• [SUPPLIED PASSAGE]
Not all combinations of the first and solvents as listed above are immisible. Suitable combinations of immiscible first and second solvents include: toluene and water; pentane and water; 2-butanone and water; methyl t-butyl ether and water; isooctane and water; hexane and water; heptane and water; ethyl ether and water; ethyl acetate and water; dichloromethane and water; 1,2-dichloroethane and water; cyclohexane and water; chloroform and water; carbon tetrachloride and water; butanol and water; butyl acetate and water; benzene and water; xylene and water; xylene and dimethyl sulfoxide; xylene and dimethylformamide; xylene and formamide; pentane and dimethyl sulfoxide; pentane and dimethylformamide; pentane and formamide; isooctane and dimethyl sulfoxide; isooctane and dimethylformamide; isooctane and formamide; hexane and dimethyl sulfoxide; hexane and dimethylformamide; hexane and formamide; heptane and dimethyl sulfoxide; heptane and dimethylformamide; heptane and formamide; cyclohexane and dimethyl sulfoxide; cyclohexane and dimethylformamide; ethyl ether and dimethyl sulfoxide; pentane and acetic acid; hexane and acetic acid; triethylamine and water; hexane and ethanolamine; heptane and ethanolamine; cyclohexane and ethanolamine; pentane and ethanolamine; ethyl ether and ethanolamine; and diisopropyl ether and water. This list can also be used as a guide to solvent mixtures that are useful as the first or second solvent. For example, a useful first and second solvent combination is hexane and a mixture of dimethyl sulfoxide and ethanolamine.

Suitable third solvents include: acetonitrile, propanediol, methanol, glycol, ethylene glycol and mixtures thereof.

The metal complexes comprise metals selected from the group consisting of Ge, Sn, Pb, Group 3 through Group 13 elements, the lanthanide elements, and the actinide elements. In some embodiments, suitable metals include Mn, Fe, Co, Ni, Cu, Ag, Au, Zn, Cd, Hg, Ga, In, Ge, Sn, and Pb.

• [EXERCISE]
In the solvent passage, what combination is given as an example of a useful first and second solvent that uses a mixture?

• [SUPPLIED ENTRIES]
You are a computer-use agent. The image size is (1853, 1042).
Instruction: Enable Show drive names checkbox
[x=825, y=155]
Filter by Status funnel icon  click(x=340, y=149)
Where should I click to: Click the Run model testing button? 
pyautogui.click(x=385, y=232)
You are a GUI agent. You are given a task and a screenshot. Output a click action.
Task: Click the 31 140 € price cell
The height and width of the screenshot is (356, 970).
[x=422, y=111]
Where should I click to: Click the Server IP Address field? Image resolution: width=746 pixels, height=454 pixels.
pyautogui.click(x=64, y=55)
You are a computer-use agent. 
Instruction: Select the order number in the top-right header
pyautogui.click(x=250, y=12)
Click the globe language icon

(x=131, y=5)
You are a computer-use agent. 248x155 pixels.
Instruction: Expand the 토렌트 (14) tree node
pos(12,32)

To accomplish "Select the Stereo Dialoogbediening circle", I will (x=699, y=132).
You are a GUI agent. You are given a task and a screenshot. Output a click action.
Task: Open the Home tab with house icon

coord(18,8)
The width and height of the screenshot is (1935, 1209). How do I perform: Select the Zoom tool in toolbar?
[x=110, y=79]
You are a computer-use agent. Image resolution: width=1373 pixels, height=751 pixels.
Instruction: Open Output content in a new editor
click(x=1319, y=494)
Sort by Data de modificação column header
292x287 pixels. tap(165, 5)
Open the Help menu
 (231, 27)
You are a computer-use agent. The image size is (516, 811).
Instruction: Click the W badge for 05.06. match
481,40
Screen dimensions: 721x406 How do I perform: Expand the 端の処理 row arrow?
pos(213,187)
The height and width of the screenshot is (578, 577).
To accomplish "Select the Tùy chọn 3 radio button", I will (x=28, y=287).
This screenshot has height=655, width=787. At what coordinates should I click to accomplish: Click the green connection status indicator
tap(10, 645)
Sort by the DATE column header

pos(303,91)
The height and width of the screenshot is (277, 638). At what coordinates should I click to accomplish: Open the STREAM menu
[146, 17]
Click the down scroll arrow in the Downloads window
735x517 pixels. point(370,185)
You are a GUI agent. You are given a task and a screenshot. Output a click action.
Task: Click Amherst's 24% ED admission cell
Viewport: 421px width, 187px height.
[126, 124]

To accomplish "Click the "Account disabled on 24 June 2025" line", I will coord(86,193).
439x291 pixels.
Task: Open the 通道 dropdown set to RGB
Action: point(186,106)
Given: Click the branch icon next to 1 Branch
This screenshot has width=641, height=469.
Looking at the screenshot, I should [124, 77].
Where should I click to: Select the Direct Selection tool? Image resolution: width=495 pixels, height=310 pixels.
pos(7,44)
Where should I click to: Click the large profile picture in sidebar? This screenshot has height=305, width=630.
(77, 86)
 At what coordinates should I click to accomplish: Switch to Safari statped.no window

• [WRITTEN SOLUTION]
Hexane and a mixture of dimethyl sulfoxide and ethanolamine.